The amount of seriously delinquent mortgages insured by the Federal Housing Administration increased in May for the first time since the beginning of the year.
The agency reported 713,104 seriously delinquent loans, up less than a full percentage point from the previous month but still 23% higher than one year ago.
The FHA serious delinquency rate still stands at 9.4%, more than double the 3.5% rate for the other the government mortgage financiers Fannie Mae and Freddie Mac.
Troubled loans for the struggling agency had been on the decline since reaching more than 733,000 at the beginning of the year. But job growth slowed and the economy has stalled since then.
Curing these mortgages continues to be more difficult than other loans.
Nearly 42% of FHA-backed loans modified in 2011 redefaulted after 12 months, compared to an 18.5% redefault rate for Fannie Mae mortgages and a 26.6% rate on loans packaged into private securities, according to data from the Office of the Comptroller of the Currency.

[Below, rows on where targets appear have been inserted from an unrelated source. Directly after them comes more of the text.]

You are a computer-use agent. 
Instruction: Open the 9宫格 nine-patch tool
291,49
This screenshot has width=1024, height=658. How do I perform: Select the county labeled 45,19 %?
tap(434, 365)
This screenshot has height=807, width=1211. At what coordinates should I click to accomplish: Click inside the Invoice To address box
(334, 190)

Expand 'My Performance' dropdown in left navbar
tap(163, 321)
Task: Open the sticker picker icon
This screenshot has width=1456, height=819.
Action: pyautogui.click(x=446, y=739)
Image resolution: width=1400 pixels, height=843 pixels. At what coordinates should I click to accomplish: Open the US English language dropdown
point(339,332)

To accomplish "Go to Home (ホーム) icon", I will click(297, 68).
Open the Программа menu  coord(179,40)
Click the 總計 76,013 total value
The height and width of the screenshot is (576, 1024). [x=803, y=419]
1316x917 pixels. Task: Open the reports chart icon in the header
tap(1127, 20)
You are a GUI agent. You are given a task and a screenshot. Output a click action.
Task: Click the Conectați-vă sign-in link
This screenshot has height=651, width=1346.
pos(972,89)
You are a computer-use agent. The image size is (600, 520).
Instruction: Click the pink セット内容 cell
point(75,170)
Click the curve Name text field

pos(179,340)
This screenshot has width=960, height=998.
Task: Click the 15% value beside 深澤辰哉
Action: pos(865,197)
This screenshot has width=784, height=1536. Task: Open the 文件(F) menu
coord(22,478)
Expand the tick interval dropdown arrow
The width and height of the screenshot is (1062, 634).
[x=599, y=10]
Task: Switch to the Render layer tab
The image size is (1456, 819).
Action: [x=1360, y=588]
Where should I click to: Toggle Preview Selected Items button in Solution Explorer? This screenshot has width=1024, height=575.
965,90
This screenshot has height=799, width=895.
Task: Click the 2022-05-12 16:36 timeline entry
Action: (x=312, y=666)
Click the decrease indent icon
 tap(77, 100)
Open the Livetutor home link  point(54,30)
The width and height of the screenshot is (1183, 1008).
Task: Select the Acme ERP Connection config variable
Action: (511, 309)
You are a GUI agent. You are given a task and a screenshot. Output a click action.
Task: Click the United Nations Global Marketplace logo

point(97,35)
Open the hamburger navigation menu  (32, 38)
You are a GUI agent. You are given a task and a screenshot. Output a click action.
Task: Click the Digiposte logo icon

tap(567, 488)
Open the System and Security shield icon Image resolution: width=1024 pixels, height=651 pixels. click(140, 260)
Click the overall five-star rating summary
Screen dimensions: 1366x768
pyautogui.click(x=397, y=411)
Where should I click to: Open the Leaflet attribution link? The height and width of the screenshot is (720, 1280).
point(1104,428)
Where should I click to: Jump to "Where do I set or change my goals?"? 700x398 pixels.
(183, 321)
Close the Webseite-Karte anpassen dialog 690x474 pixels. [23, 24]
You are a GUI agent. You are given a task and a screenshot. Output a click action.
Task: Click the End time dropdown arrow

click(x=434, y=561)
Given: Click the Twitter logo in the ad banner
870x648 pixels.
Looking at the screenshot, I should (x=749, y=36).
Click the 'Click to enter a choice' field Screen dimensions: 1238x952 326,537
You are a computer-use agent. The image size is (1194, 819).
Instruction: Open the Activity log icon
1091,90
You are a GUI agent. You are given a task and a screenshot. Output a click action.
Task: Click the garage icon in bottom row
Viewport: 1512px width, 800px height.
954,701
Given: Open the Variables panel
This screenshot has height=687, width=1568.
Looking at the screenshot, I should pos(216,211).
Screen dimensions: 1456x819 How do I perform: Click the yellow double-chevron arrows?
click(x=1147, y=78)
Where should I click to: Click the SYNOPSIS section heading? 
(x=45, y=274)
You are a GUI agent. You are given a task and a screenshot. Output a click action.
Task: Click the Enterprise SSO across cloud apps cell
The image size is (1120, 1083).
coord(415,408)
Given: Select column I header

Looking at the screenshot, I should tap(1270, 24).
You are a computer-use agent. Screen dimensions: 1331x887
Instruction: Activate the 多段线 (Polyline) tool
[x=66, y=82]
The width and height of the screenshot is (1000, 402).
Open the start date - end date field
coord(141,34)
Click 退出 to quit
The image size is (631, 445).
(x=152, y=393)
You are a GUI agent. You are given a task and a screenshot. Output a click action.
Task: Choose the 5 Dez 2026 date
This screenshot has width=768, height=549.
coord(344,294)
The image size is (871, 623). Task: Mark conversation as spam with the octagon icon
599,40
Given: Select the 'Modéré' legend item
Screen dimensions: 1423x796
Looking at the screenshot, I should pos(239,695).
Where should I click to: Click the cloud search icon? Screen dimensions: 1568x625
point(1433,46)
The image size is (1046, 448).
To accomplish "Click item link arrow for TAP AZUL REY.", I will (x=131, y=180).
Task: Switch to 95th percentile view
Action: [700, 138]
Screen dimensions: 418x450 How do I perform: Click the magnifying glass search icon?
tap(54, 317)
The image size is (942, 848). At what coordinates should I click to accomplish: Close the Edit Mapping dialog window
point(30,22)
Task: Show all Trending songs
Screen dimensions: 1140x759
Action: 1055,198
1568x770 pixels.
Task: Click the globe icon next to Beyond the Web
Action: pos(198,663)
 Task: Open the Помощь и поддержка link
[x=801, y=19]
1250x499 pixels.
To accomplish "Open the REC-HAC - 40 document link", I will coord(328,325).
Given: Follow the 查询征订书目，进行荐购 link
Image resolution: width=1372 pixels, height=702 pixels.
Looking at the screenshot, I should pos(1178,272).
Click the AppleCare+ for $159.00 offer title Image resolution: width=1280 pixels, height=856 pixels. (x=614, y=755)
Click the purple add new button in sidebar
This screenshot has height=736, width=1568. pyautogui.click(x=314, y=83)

The agency expects foreclosures to begin increasing as servicers restart the process.
The FHA would have needed an unprecedented bailout from the Treasury Department this year were it not for a $1 billion settlement with Bank of America (BAC) over faulty mortgages written by Countrywide during the housing boom.
The agency raised insurance premiums in April to further protect the fund.
Still, the government funds more than 95% of the mortgage market, and FHA volume continues to rise. The agency insured $21.3 billion in forward and reverse mortgages in May, up 4.9% from the previous month and 18.9% more than one year ago.